It's getting too horrible to watch: The deaths mount. The costs increase. Afghan troops are still not capable of fighting on their own. The government is corrupt.
And in Washington, the debate is not over whether we stay in Afghanistan or pull out but whether we should be more forceful - and callous - in our attacks.
To me, the most troubling news in Rolling Stone's article about General Stanley McChrystal wasn't what he and his aides said about the Obama administration. It was writer Michael Hasting's discussions with some of the US troops.
McChrystal has pushed for major changes in our "rules of engagement," emphasizing the need to avoid harming civilians. He limited air strikes and night raids and tightened the conditions under which troops can force their way into houses.
All of this is important: killing civilians is inhumane and drives Afghans into the arms of the Taliban.
We're walking a thin tightrope, though. We train our troops to kill, send them off to fight people who are determined to kill them, and then advise them to hold back.
Hastings and other reporters in Afghanistan say the policy has frustrated and angered some troops, who feel they've been put at risk.
"We should just drop a fucking bomb on this place," one private told Hastings. "You sit and ask yourself: What are we doing here?"
Well, we know the rationale: If we leave, Al Qaeda will find safe haven and spawn more terrorism. The Taliban will unite with Pakistani terrorists and get control of Pakistan's nuclear weapons.
Terrorism isn't our problem alone, though. Nor is the threat of nuclear weapons. Terrorism is an international problem, and it needs to be dealt with by a broad, truly international effort. (McChrystal may have been tactless when he disparaged our allies in Afghanistan, but the fact is, few other countries have joined us in the fighting. And some who have are preparing to leave.)

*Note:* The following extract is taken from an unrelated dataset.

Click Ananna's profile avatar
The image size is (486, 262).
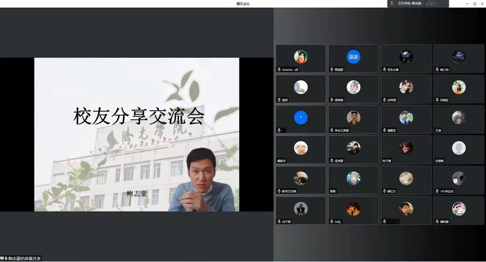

We are fighting a fight that we can not win. And it is costing us not only precious lives but the nation's financial health. Some Democrats in Congress are pushing back, trying to withhold funding for the war. That, of course, is dangerous politically; Republicans would like nothing better than to accuse Democrats of endangering the troops.
Nor are Republicans unhappy that war is sucking up funds we need at home; that is surely one of the reasons we didn't raise taxes to pay for the fighting.
We're also losing lives and spending money in Iraq. There, we're supposed to end our fighting in August. But 50,000 troops will stay. And after the draw-down, the Times reported recently: "What soldiers today would call combat operations - hunting insurgents, joint raids between Iraqi security forces and United States Special Forces to kill or arrest militants - will be called ‘stability operations.'"
We're supposed to pull out all of our troops by the end of next year. But, says the Times, military experts, diplomats, and Iraqi officials believe that once a new Iraq government is in place, "talks will begin about a longer-term American troop presence."
The Times' Bob Herbert points a finger at all of us. "If we don't have the courage as a people to fight and share in the sacrifices when our nation is at war," he wrote last month, "if we're unwilling to seriously think about the war and hold our leaders accountable, if we're not even willing to pay for it, then we should at least have the courage to pull our valiant forces out of it."